- _GOAL_
Reproduce the listing below in full, keeping every line unchanged.

Start INPUT FOR THIS TASK

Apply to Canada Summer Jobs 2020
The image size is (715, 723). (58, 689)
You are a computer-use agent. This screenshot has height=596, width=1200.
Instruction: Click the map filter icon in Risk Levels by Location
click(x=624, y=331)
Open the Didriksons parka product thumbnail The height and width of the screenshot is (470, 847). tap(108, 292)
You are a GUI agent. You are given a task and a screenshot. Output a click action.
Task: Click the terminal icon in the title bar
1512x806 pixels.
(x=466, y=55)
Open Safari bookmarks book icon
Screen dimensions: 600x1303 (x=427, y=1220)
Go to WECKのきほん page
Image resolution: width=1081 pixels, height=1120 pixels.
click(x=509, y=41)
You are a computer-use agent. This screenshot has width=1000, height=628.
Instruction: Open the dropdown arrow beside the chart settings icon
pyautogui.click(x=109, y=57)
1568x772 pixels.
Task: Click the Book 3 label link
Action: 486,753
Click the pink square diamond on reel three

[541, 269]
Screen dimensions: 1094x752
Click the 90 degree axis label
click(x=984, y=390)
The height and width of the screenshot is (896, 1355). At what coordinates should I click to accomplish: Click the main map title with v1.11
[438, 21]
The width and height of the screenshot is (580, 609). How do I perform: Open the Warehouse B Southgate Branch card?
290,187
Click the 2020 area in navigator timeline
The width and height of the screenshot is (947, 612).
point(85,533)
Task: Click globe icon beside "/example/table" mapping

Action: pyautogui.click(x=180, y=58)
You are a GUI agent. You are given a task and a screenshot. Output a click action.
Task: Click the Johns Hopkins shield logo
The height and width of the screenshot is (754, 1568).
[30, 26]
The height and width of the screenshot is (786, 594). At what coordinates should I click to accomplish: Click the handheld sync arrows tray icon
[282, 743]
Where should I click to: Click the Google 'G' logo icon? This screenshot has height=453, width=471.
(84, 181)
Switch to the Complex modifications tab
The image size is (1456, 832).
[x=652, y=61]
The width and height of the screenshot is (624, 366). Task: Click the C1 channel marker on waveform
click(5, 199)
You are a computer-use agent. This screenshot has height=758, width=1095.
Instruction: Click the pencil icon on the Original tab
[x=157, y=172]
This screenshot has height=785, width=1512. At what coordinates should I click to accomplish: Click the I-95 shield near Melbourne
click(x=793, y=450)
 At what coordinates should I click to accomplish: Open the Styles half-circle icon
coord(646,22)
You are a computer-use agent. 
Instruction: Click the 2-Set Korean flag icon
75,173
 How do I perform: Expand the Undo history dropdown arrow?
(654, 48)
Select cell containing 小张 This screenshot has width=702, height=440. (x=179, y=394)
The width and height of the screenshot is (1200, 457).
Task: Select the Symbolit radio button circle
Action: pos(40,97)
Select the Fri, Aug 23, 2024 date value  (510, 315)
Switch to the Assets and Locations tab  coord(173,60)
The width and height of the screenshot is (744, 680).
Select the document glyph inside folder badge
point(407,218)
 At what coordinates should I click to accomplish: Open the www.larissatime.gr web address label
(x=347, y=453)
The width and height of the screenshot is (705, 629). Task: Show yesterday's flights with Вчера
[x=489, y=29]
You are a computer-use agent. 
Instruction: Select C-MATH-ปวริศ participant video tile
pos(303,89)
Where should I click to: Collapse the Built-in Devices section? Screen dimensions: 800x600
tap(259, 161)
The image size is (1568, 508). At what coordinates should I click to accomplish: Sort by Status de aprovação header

End INPUT FOR THIS TASK

- _WORKED ANSWER_
Apply to Canada Summer Jobs 2020
The image size is (715, 723). (58, 689)
You are a computer-use agent. This screenshot has height=596, width=1200.
Instruction: Click the map filter icon in Risk Levels by Location
click(x=624, y=331)
Open the Didriksons parka product thumbnail The height and width of the screenshot is (470, 847). tap(108, 292)
You are a GUI agent. You are given a task and a screenshot. Output a click action.
Task: Click the terminal icon in the title bar
1512x806 pixels.
(x=466, y=55)
Open Safari bookmarks book icon
Screen dimensions: 600x1303 (x=427, y=1220)
Go to WECKのきほん page
Image resolution: width=1081 pixels, height=1120 pixels.
click(x=509, y=41)
You are a computer-use agent. This screenshot has width=1000, height=628.
Instruction: Open the dropdown arrow beside the chart settings icon
pyautogui.click(x=109, y=57)
1568x772 pixels.
Task: Click the Book 3 label link
Action: 486,753
Click the pink square diamond on reel three

[541, 269]
Screen dimensions: 1094x752
Click the 90 degree axis label
click(x=984, y=390)
The height and width of the screenshot is (896, 1355). At what coordinates should I click to accomplish: Click the main map title with v1.11
[438, 21]
The width and height of the screenshot is (580, 609). How do I perform: Open the Warehouse B Southgate Branch card?
290,187
Click the 2020 area in navigator timeline
The width and height of the screenshot is (947, 612).
point(85,533)
Task: Click globe icon beside "/example/table" mapping

Action: pyautogui.click(x=180, y=58)
You are a GUI agent. You are given a task and a screenshot. Output a click action.
Task: Click the Johns Hopkins shield logo
The height and width of the screenshot is (754, 1568).
[30, 26]
The height and width of the screenshot is (786, 594). At what coordinates should I click to accomplish: Click the handheld sync arrows tray icon
[282, 743]
Where should I click to: Click the Google 'G' logo icon? This screenshot has height=453, width=471.
(84, 181)
Switch to the Complex modifications tab
The image size is (1456, 832).
[x=652, y=61]
The width and height of the screenshot is (624, 366). Task: Click the C1 channel marker on waveform
click(5, 199)
You are a computer-use agent. This screenshot has height=758, width=1095.
Instruction: Click the pencil icon on the Original tab
[x=157, y=172]
This screenshot has height=785, width=1512. At what coordinates should I click to accomplish: Click the I-95 shield near Melbourne
click(x=793, y=450)
 At what coordinates should I click to accomplish: Open the Styles half-circle icon
coord(646,22)
You are a computer-use agent. 
Instruction: Click the 2-Set Korean flag icon
75,173
 How do I perform: Expand the Undo history dropdown arrow?
(654, 48)
Select cell containing 小张 This screenshot has width=702, height=440. (x=179, y=394)
The width and height of the screenshot is (1200, 457).
Task: Select the Symbolit radio button circle
Action: pos(40,97)
Select the Fri, Aug 23, 2024 date value  (510, 315)
Switch to the Assets and Locations tab  coord(173,60)
The width and height of the screenshot is (744, 680).
Select the document glyph inside folder badge
point(407,218)
 At what coordinates should I click to accomplish: Open the www.larissatime.gr web address label
(x=347, y=453)
The width and height of the screenshot is (705, 629). Task: Show yesterday's flights with Вчера
[x=489, y=29]
You are a computer-use agent. 
Instruction: Select C-MATH-ปวริศ participant video tile
pos(303,89)
Where should I click to: Collapse the Built-in Devices section? Screen dimensions: 800x600
tap(259, 161)
The image size is (1568, 508). At what coordinates should I click to accomplish: Sort by Status de aprovação header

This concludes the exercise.